By Andy Walker
Worldwide best-sellers: Tomi Ungerer and Judith Kerr
Two of the world's favourite children's authors, Tomi Ungerer and Judith Kerr, describe how their lives were changed forever by World War II.
At first glance, Tomi Ungerer and Judith Kerr might pass for an elderly couple on a cultural trip round London. In reality they are neither.
Both are hugely respected writers and illustrators, whose children's books are worldwide bestsellers: he for titles like Moon Moon Man, Otto: The Autobiography of a Teddy Bear, and the award-winning Mallops series; her, for that bittersweet evocation of childhood, Hitler Stole Pink Rabbit and 17 books about Mog, a sulky, dreamy but essentially good, cat.
In addition, both Kerr and Ungerer, in London for Children's Book Show at London's South Bank, have wartime childhood memories which have informed their work.
Both were children at the time of Hitler. Indeed, Kerr's Jewish family fled Berlin following the Nazi takeover with 24 hours to spare. "We were terribly lucky to get out," she says.
When Hitler Stole Pink Rabbit is based on Judith Kerr's childhood
Her father, the drama critic Alfred Kerr, had made fun of the Nazis. "Later they put a price on his head, before that they published a list of people they said they would shoot as soon as they came into power. My father was the second one on the list."
She became a refugee, first in France and then in England, where her family settled. "Because of the circumstances we were like an island because we were always in different places... Up to the age of 12... I wasn't aware how awful it was for my parents."
Her experiences at the time were central to the semi-autobiographical Hitler Stole Pink Rabbit. "I really wanted to write about my childhood because people used to say 'oh it must have been dreadful' and I thought it was lovely," she explains.

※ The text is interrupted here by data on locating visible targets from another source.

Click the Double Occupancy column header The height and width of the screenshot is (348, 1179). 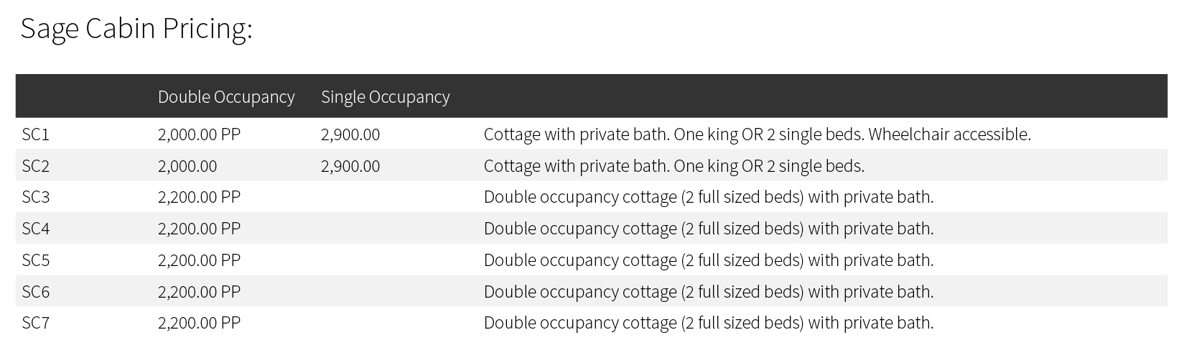(x=226, y=97)
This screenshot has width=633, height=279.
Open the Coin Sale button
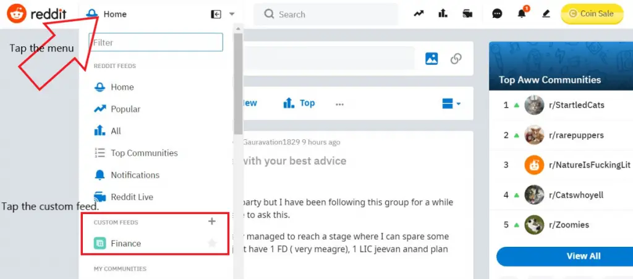[592, 14]
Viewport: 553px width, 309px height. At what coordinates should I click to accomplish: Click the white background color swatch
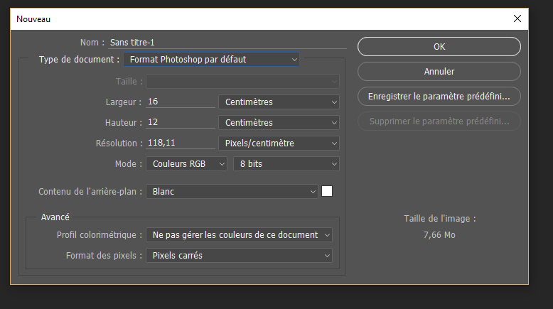[x=327, y=191]
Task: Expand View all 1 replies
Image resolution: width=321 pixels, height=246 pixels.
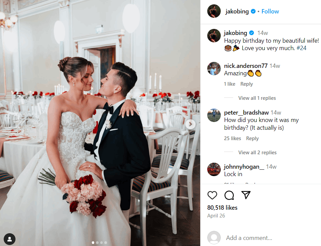Action: click(x=257, y=98)
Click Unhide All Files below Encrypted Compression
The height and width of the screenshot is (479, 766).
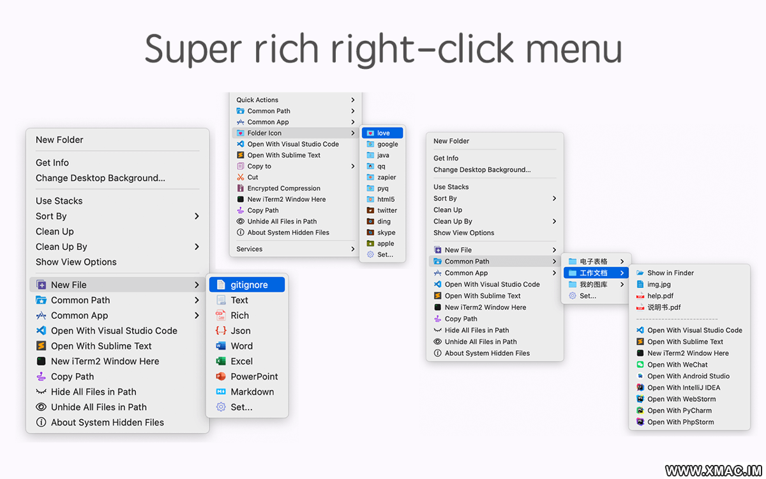pyautogui.click(x=282, y=222)
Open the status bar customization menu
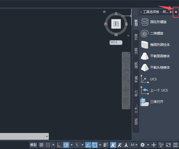 [175, 145]
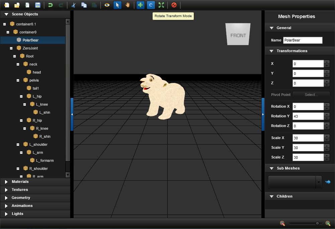Click the zoom in magnifier icon
This screenshot has height=229, width=335.
328,223
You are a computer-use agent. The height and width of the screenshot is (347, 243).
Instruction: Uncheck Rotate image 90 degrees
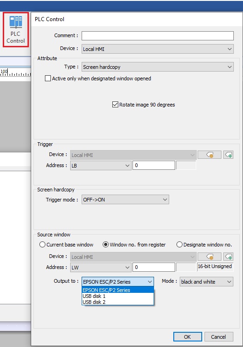pyautogui.click(x=115, y=105)
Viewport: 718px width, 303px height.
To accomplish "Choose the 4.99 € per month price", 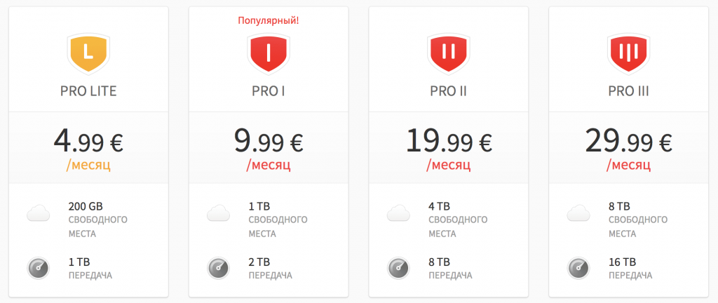I will 88,142.
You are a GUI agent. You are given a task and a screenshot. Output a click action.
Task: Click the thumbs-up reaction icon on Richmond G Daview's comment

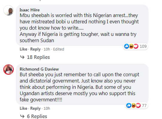coord(129,106)
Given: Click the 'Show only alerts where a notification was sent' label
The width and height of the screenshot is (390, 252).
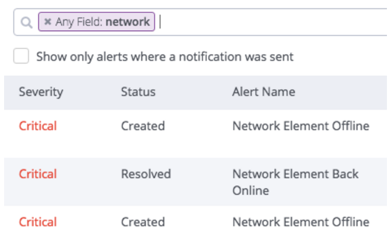Looking at the screenshot, I should [165, 56].
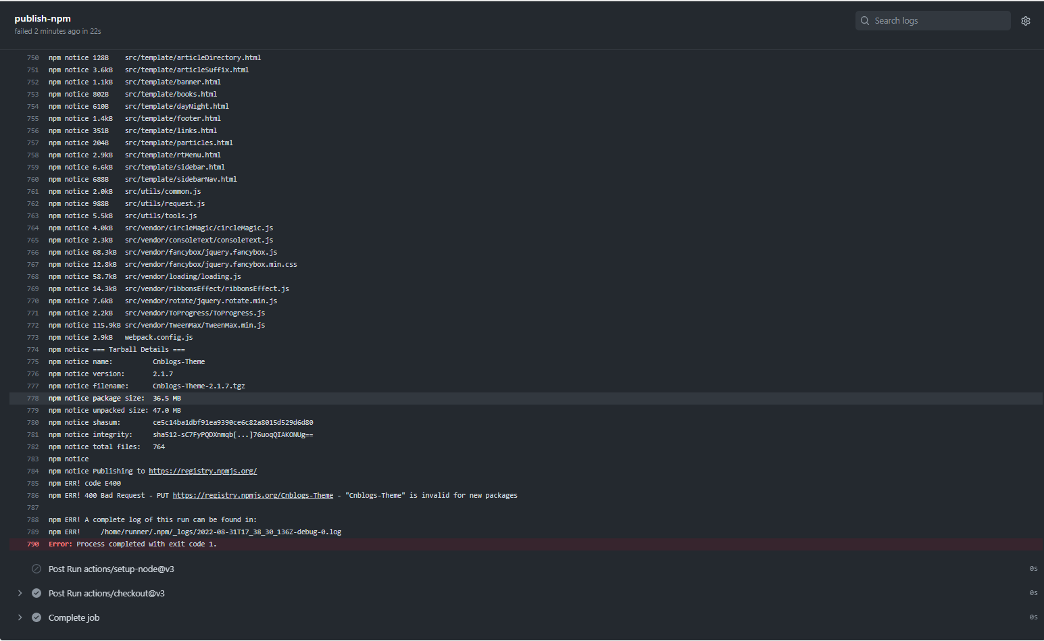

"For me really it wasn't about Hitler. Hitler came into it because of the very difficult times my parents had, of which I was not aware because they were so protective."
As well as the Mog series, Kerr is probably best known for The Tiger Who Came To Tea, about a little girl and the hungry big cat who takes over one particular afternoon meal.
Playboy 'food editor'
Ungerer's family lived in the Alsace region of France, annexed by Nazi Germany in 1940. "I had three months to learn German. After that, you could be arrested for a 'bonjour' or 'merci' and go to jail. So, I can tell you, a child can learn a language in three months if he has to."
As a teenager he was in Colmar, one of the last German bridgeheads on the frontline during 1945, where he was put to work digging trenches. "I think for a child it's like watching television. It becomes like an adventure after a while," he says.
While Judith Kerr felt welcomed in post-war England, Tomi Ungerer's experiences were far darker. Being an Alsatian, coming from a border area formerly annexed by the Nazis, he was treated with great suspicion by other French people.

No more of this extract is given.